▶ [SHORT TASK]: Copy out the listing, requests included, starting at the line that contains "You are a GUI" and ending at the end of the listing. Offset every coordinate in the answers by adding 130, and leave the pictures out.

▼▼▼

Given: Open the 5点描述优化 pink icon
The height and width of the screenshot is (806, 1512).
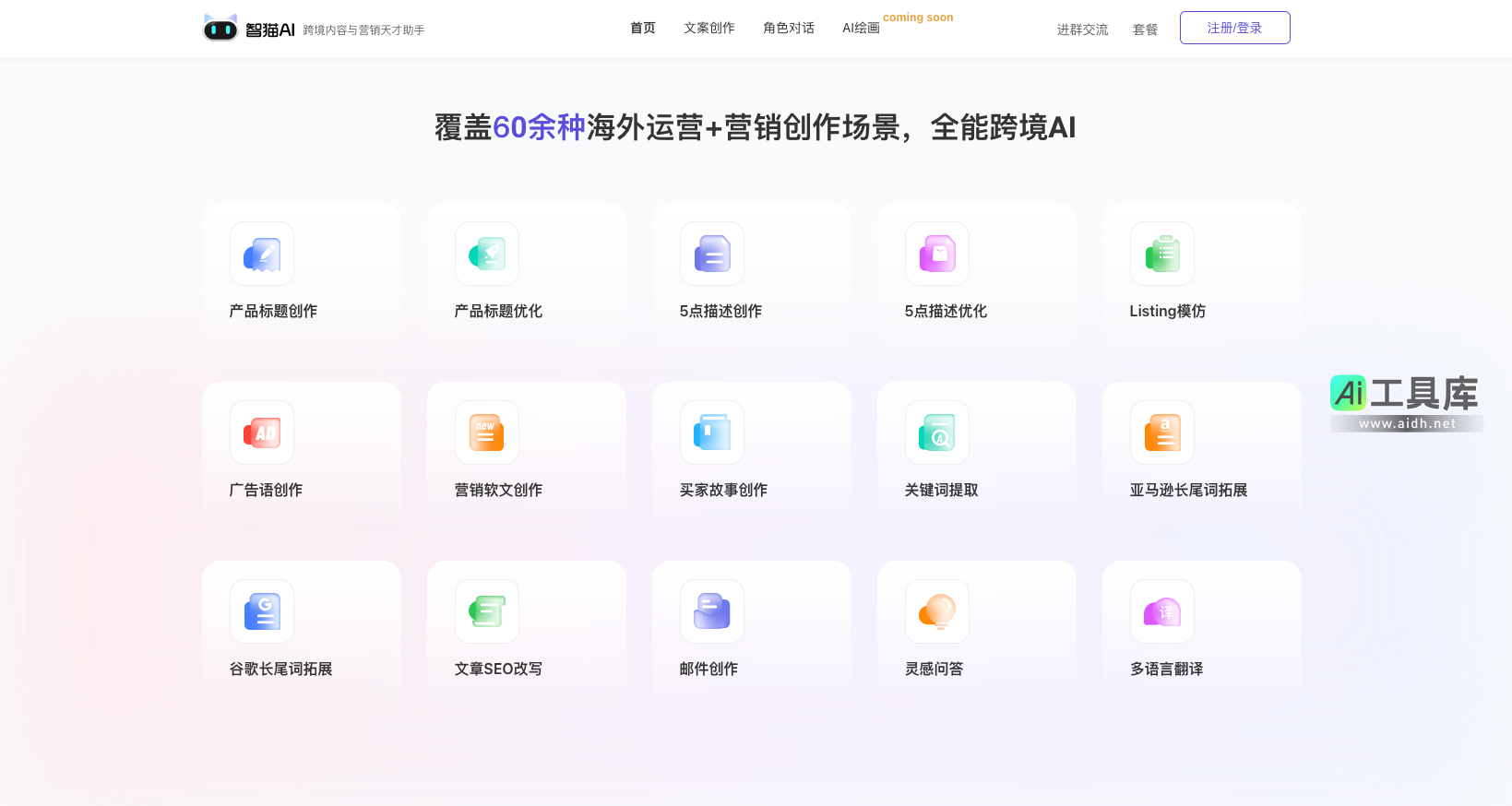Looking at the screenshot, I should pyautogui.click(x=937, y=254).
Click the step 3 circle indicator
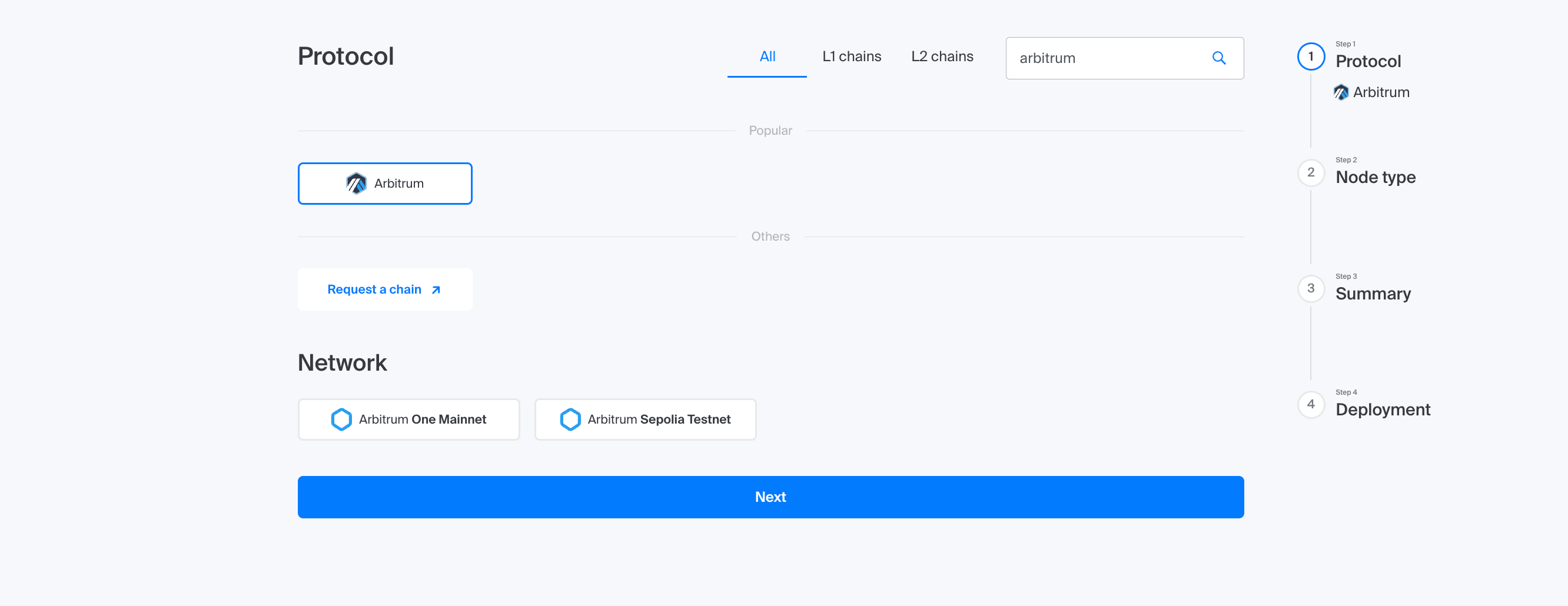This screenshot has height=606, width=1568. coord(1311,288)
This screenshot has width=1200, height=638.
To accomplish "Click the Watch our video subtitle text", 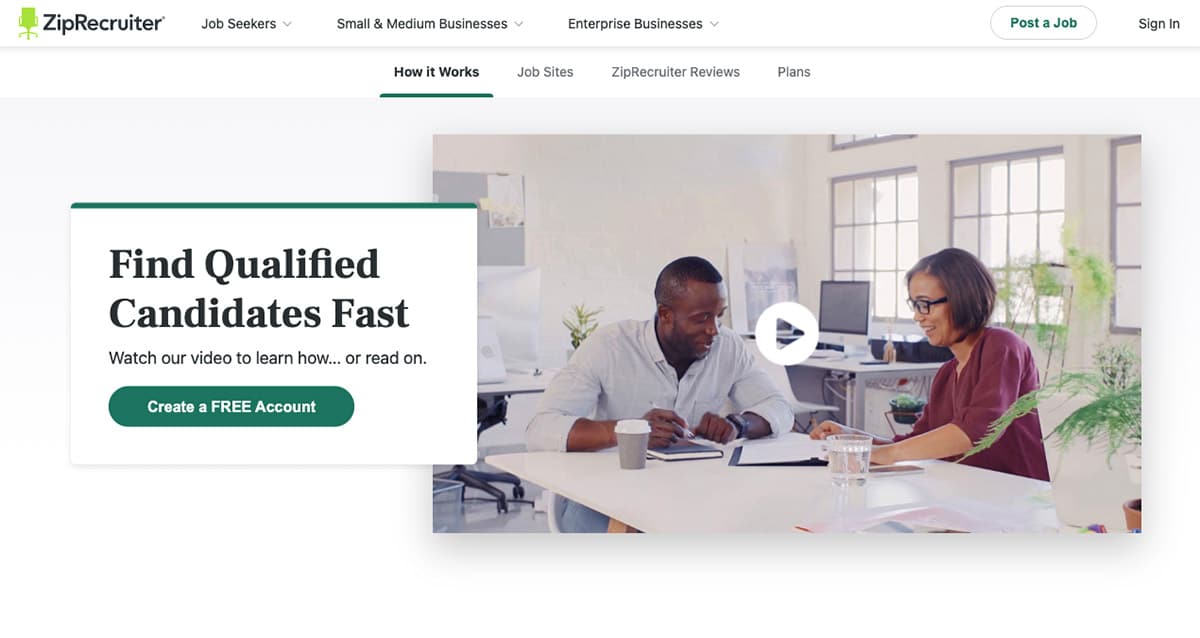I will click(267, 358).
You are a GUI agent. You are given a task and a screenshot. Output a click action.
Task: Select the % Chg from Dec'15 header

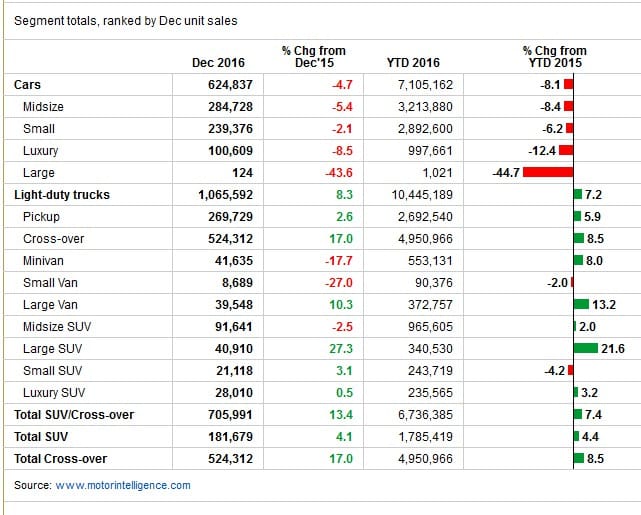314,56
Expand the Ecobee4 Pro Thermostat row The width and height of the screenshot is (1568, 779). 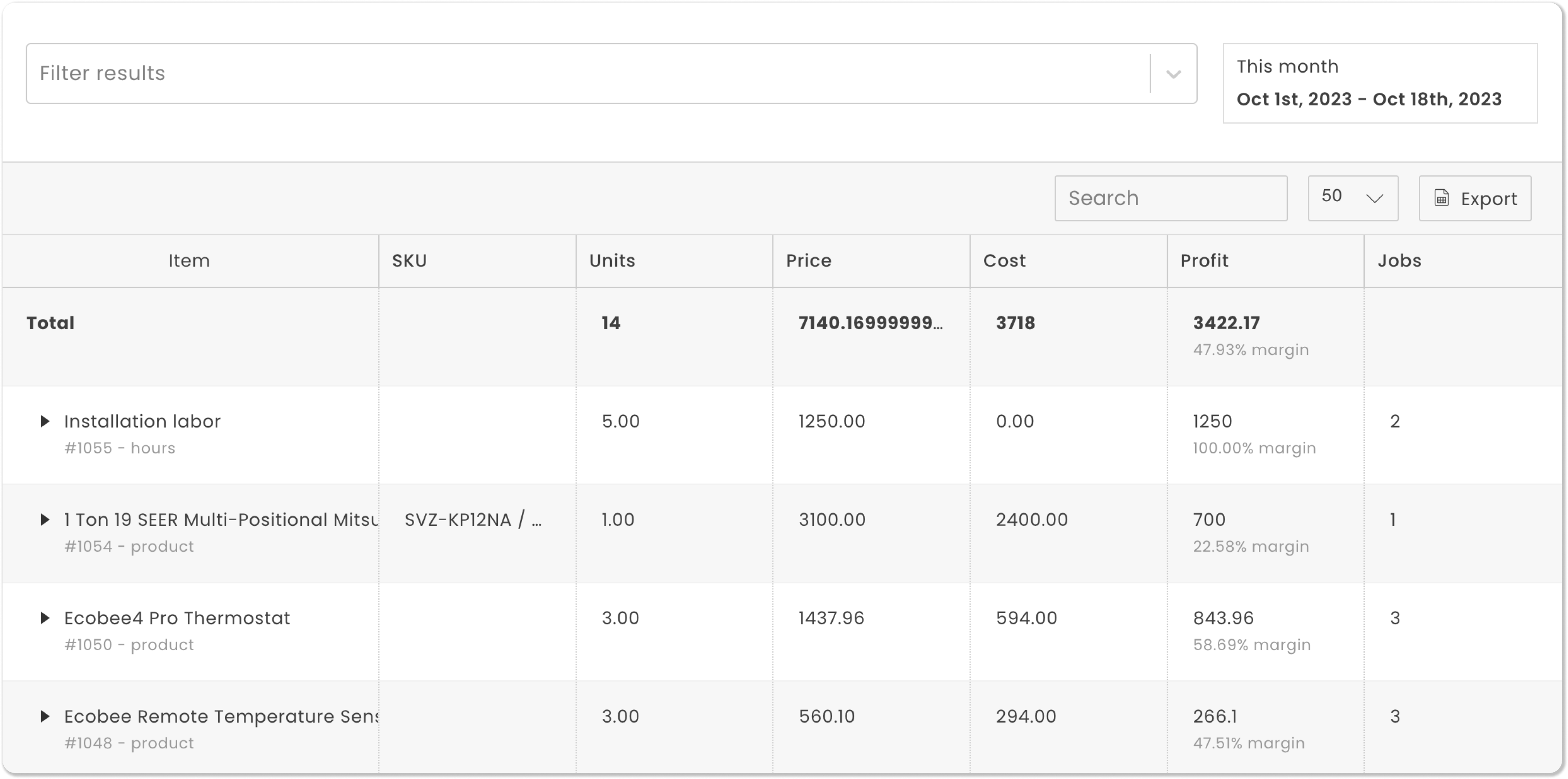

▲▲▲

▶ [FINISHED TASK]:
You are a GUI agent. You are given a task and a screenshot. Output a click action.
Task: Select the % Chg from Dec'15 header

444,186
Expand the Ecobee4 Pro Thermostat row The width and height of the screenshot is (1568, 779). 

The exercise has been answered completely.